Dataset rows:
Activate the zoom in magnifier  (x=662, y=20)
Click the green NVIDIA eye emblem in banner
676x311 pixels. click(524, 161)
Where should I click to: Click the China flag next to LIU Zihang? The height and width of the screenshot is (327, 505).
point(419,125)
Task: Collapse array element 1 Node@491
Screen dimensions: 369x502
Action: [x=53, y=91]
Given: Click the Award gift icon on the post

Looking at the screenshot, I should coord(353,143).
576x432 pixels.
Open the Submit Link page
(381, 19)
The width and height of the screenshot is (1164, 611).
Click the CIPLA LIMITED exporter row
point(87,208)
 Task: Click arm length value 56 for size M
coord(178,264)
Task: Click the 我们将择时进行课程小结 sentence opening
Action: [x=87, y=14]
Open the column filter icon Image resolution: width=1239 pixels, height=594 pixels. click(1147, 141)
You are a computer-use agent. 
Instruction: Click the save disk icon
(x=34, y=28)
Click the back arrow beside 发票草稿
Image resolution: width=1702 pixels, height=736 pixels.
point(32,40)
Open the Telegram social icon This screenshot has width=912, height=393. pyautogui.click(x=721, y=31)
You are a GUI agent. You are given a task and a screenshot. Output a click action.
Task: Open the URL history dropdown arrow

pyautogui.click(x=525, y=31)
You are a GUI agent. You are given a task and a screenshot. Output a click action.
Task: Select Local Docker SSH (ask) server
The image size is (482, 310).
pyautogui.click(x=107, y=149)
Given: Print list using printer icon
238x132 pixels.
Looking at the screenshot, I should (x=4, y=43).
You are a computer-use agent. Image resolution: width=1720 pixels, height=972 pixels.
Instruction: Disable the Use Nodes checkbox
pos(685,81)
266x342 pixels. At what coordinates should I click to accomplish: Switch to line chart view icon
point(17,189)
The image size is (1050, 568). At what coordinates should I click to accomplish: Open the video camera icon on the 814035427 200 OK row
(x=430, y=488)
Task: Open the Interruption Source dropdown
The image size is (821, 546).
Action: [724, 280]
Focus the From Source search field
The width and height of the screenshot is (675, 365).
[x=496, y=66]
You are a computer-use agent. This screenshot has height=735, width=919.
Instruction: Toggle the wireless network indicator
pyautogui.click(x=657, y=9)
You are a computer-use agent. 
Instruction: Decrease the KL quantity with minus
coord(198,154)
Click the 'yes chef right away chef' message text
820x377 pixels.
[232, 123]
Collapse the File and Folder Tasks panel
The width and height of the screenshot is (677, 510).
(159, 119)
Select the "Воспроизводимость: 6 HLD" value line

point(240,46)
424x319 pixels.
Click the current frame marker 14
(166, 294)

What you have to do: How many lines of the data above contain the word "resolution"? Reply with the number alone.

Result: 3